We tend to think of Israel as an issue for the U.S. government and thus properly part of politics related to the president and Congress.

For example, many of us eagerly await a decision from the Trump White House regarding the promised move of the U.S. Embassy to Jerusalem, due by June 1 under federal law, and I hope questions about Israel are raised if and when congressional candidates Karen Handel and Jon Ossoff debate before their runoff June 20.

But events around Yom HaAtzmaut, Israel’s Independence Day, served as a reminder that all Israel politics is local.

A prime example was the Israeli Consulate General’s birthday bash for the Jewish state Tuesday, May 2, at the Atlanta History Center.
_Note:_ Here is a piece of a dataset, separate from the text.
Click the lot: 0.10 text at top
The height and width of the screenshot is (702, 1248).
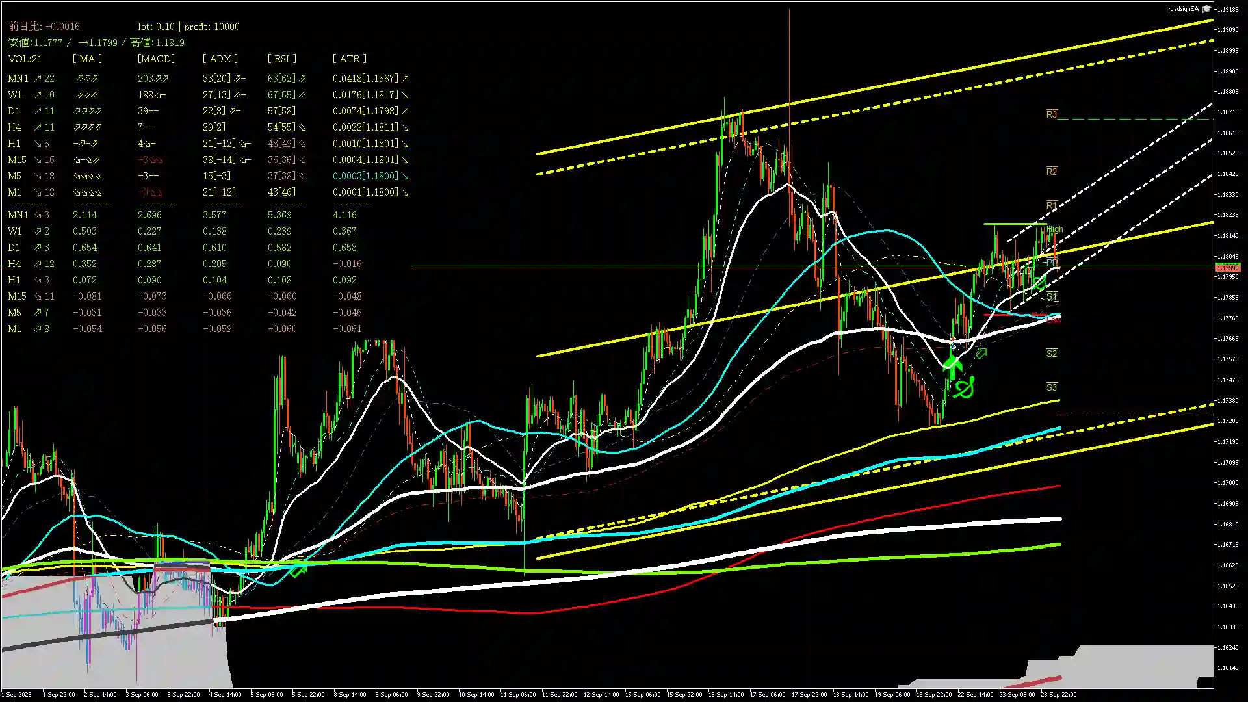pyautogui.click(x=156, y=27)
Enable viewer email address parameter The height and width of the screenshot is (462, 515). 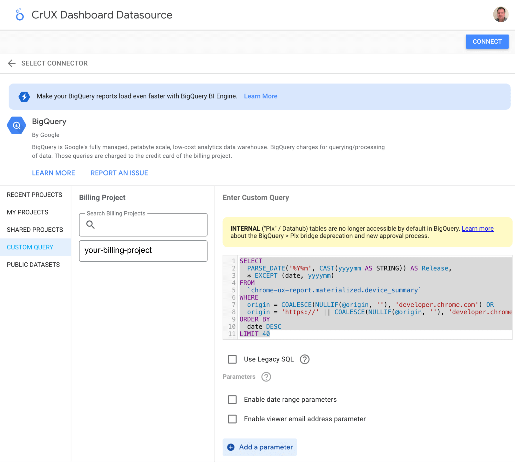click(232, 419)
The keynote speaker was Lt. Gov. Casey Cagle, who is running for governor next year.

Cagle wasn’t there because he’s a Republican or because Israel wants you to vote for Cagle in 2018. He was the speaker because, as the head of the Georgia Senate, he has helped smooth the passage of pro-Israel legislation, including the anti-BDS bill enacted last year. Plus, it doesn’t hurt Israel to show friendship and gratitude to someone who could be Georgia’s next governor.

Cagle expressed what sounded like heartfelt support for Israel, rooted in his Christian belief in Genesis’ declaration that people who bless Israel will be blessed. His opposition to the boycott, divestment and sanctions movement also sounded sincere and drew applause from the crowd.

If BDS is Israel’s current, lengthy war for survival, the battlefields are places such as the Georgia Capitol and Atlanta City Hall, as well as college campuses. While Israel has suffered a few defeats on the university front, it has dominated among state and local governments.

Perhaps the biggest surprise of Cagle’s speech was his acknowledgment that he has never visited Israel, a failure he said he hopes to remedy soon. It’s rare for a politician in Georgia to rise as high as Cagle without being brought on a mission to Israel. Led by American Jewish Committee, the pro-Israel community is too effective and persistent at identifying and nurturing up-and-comers as friends.

You could see the evidence around the social hall at the History Center. Politicians and activists across the party spectrum were there, including people involved in this fall’s municipal elections in Atlanta, which will replace Kasim Reed, a strong advocate of Israel, in the mayor’s office after eight years.

The man Cagle is running to replace next year, Gov. Nathan Deal, had his moment in the pro-Israel spotlight the night after the Yom HaAtzmaut reception when he received the Tom Glaser Leadership Award from Conexx for his work to strengthen Georgia’s business relationship with Israel. Those efforts include signing last year’s anti-BDS legislation and leading a business mission to Israel, something Reed also did.

While religious belief often provides the knock of opportunity for a relationship with Israel, business is the key to unlock the door. Israel is a valuable trade partner, offers investment opportunities and investment dollars, and creates jobs in Georgia.

For those who, like me, live in Georgia’s 32nd Senate District, it’s worth remembering that when we vote in the runoff Tuesday, May 16, between Democrat Christine Triebsch and Republican Kay Kirkpatrick, we’re choosing a replacement for the man who was the General Assembly’s most active advocate of Israel, Judson Hill, who wrote the anti-BDS bill Cagle supported and Deal signed last year.

Triebsch and Kirkpatrick haven’t made Israel an issue, and I haven’t had a chance to ask them about it. Plenty of other issues provide a basis to choose between them. But whoever wins, I hope her supporters and advisers remind her of the crucial role she can play in supporting one of Georgia’s best friends.